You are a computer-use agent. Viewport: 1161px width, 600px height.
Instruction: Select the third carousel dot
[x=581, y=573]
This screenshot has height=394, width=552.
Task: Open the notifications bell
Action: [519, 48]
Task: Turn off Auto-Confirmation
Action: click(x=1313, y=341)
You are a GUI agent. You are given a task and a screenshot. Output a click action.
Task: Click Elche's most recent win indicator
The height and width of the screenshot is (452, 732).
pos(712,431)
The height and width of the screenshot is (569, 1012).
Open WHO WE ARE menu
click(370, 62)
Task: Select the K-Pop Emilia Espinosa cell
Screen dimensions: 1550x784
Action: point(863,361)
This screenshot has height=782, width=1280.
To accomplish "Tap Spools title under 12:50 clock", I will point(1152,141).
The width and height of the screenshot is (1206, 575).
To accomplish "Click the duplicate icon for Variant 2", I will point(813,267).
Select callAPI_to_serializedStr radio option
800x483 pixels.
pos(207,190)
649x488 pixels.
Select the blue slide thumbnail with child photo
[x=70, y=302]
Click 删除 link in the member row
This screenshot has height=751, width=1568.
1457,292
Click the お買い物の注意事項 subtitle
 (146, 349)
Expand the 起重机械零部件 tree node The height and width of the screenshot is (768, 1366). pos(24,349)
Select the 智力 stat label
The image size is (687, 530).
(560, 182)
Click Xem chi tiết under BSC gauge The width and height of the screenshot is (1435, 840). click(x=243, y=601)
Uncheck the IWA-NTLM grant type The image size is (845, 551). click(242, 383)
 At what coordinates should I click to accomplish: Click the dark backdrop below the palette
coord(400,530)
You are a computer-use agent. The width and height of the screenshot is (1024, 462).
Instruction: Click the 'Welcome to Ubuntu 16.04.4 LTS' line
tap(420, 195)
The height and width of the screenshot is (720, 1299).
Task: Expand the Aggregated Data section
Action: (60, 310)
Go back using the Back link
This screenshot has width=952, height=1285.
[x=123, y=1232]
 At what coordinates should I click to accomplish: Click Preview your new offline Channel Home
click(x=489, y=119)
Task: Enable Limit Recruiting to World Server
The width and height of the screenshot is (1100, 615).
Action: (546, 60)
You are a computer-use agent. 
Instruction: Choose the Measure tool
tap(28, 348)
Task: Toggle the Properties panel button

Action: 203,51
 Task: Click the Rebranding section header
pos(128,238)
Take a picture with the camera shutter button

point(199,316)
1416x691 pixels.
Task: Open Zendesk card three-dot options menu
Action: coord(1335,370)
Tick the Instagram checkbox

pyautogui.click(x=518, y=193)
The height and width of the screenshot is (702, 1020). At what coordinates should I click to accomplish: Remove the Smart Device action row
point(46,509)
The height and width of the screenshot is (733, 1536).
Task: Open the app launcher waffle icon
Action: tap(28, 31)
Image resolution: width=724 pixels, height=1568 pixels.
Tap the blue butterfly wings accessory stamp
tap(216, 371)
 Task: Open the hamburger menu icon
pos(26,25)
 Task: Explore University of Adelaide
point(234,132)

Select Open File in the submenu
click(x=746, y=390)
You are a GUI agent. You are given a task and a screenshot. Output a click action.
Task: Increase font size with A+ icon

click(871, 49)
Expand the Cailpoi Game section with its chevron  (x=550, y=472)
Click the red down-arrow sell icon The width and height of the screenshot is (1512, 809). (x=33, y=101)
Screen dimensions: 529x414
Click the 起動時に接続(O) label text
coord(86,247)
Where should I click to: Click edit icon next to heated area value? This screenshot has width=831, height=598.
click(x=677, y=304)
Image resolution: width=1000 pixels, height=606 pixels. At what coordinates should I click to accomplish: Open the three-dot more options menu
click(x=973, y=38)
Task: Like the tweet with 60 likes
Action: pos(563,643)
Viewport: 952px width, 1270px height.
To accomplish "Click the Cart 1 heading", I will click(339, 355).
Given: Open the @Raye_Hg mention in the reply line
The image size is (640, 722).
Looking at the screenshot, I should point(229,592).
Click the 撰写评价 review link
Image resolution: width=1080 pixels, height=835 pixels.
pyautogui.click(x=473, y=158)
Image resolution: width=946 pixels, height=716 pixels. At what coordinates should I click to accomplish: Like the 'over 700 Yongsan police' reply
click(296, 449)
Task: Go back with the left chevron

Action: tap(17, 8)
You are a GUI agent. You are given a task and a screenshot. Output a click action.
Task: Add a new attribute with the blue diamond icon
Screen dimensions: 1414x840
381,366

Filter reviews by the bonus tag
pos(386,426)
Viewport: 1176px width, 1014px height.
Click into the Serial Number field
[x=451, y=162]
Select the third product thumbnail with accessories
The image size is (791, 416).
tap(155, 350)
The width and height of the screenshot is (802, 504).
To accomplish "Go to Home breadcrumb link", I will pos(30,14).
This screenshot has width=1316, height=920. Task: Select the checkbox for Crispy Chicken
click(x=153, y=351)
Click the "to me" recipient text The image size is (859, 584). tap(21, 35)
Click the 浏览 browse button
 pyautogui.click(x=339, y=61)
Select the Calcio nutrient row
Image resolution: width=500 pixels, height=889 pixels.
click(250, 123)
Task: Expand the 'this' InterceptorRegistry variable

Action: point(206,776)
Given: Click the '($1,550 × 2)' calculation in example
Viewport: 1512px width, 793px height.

----------------

Set down the material above exactly, in full.

* **Problem solution**:
You are a computer-use agent. Viewport: 1161px width, 600px height.
Instruction: Select the third carousel dot
[x=581, y=573]
This screenshot has height=394, width=552.
Task: Open the notifications bell
Action: [519, 48]
Task: Turn off Auto-Confirmation
Action: click(x=1313, y=341)
You are a GUI agent. You are given a task and a screenshot. Output a click action.
Task: Click Elche's most recent win indicator
The height and width of the screenshot is (452, 732).
pos(712,431)
The height and width of the screenshot is (569, 1012).
Open WHO WE ARE menu
click(370, 62)
Task: Select the K-Pop Emilia Espinosa cell
Screen dimensions: 1550x784
Action: point(863,361)
This screenshot has height=782, width=1280.
To accomplish "Tap Spools title under 12:50 clock", I will point(1152,141).
The width and height of the screenshot is (1206, 575).
To accomplish "Click the duplicate icon for Variant 2", I will point(813,267).
Select callAPI_to_serializedStr radio option
800x483 pixels.
pos(207,190)
649x488 pixels.
Select the blue slide thumbnail with child photo
[x=70, y=302]
Click 删除 link in the member row
This screenshot has height=751, width=1568.
1457,292
Click the お買い物の注意事項 subtitle
 (146, 349)
Expand the 起重机械零部件 tree node The height and width of the screenshot is (768, 1366). pos(24,349)
Select the 智力 stat label
The image size is (687, 530).
(560, 182)
Click Xem chi tiết under BSC gauge The width and height of the screenshot is (1435, 840). click(x=243, y=601)
Uncheck the IWA-NTLM grant type The image size is (845, 551). click(242, 383)
 At what coordinates should I click to accomplish: Click the dark backdrop below the palette
coord(400,530)
You are a computer-use agent. The width and height of the screenshot is (1024, 462).
Instruction: Click the 'Welcome to Ubuntu 16.04.4 LTS' line
tap(420, 195)
The height and width of the screenshot is (720, 1299).
Task: Expand the Aggregated Data section
Action: (60, 310)
Go back using the Back link
This screenshot has width=952, height=1285.
[x=123, y=1232]
 At what coordinates should I click to accomplish: Click Preview your new offline Channel Home
click(x=489, y=119)
Task: Enable Limit Recruiting to World Server
The width and height of the screenshot is (1100, 615).
Action: (546, 60)
You are a computer-use agent. 
Instruction: Choose the Measure tool
tap(28, 348)
Task: Toggle the Properties panel button

Action: 203,51
 Task: Click the Rebranding section header
pos(128,238)
Take a picture with the camera shutter button

point(199,316)
1416x691 pixels.
Task: Open Zendesk card three-dot options menu
Action: coord(1335,370)
Tick the Instagram checkbox

pyautogui.click(x=518, y=193)
The height and width of the screenshot is (702, 1020). At what coordinates should I click to accomplish: Remove the Smart Device action row
point(46,509)
The height and width of the screenshot is (733, 1536).
Task: Open the app launcher waffle icon
Action: tap(28, 31)
Image resolution: width=724 pixels, height=1568 pixels.
Tap the blue butterfly wings accessory stamp
tap(216, 371)
 Task: Open the hamburger menu icon
pos(26,25)
 Task: Explore University of Adelaide
point(234,132)

Select Open File in the submenu
click(x=746, y=390)
You are a GUI agent. You are given a task and a screenshot. Output a click action.
Task: Increase font size with A+ icon

click(871, 49)
Expand the Cailpoi Game section with its chevron  (x=550, y=472)
Click the red down-arrow sell icon The width and height of the screenshot is (1512, 809). (x=33, y=101)
Screen dimensions: 529x414
Click the 起動時に接続(O) label text
coord(86,247)
Where should I click to: Click edit icon next to heated area value? This screenshot has width=831, height=598.
click(x=677, y=304)
Image resolution: width=1000 pixels, height=606 pixels. At what coordinates should I click to accomplish: Open the three-dot more options menu
click(x=973, y=38)
Task: Like the tweet with 60 likes
Action: pos(563,643)
Viewport: 952px width, 1270px height.
To accomplish "Click the Cart 1 heading", I will click(339, 355).
Given: Open the @Raye_Hg mention in the reply line
The image size is (640, 722).
Looking at the screenshot, I should point(229,592).
Click the 撰写评价 review link
Image resolution: width=1080 pixels, height=835 pixels.
pyautogui.click(x=473, y=158)
Image resolution: width=946 pixels, height=716 pixels. At what coordinates should I click to accomplish: Like the 'over 700 Yongsan police' reply
click(296, 449)
Task: Go back with the left chevron

Action: tap(17, 8)
You are a GUI agent. You are given a task and a screenshot. Output a click action.
Task: Add a new attribute with the blue diamond icon
Screen dimensions: 1414x840
381,366

Filter reviews by the bonus tag
pos(386,426)
Viewport: 1176px width, 1014px height.
Click into the Serial Number field
[x=451, y=162]
Select the third product thumbnail with accessories
The image size is (791, 416).
tap(155, 350)
The width and height of the screenshot is (802, 504).
To accomplish "Go to Home breadcrumb link", I will pos(30,14).
This screenshot has width=1316, height=920. Task: Select the checkbox for Crispy Chicken
click(x=153, y=351)
Click the "to me" recipient text The image size is (859, 584). tap(21, 35)
Click the 浏览 browse button
 pyautogui.click(x=339, y=61)
Select the Calcio nutrient row
Image resolution: width=500 pixels, height=889 pixels.
click(250, 123)
Task: Expand the 'this' InterceptorRegistry variable

Action: point(206,776)
Given: Click the '($1,550 × 2)' calculation in example
Viewport: 1512px width, 793px height.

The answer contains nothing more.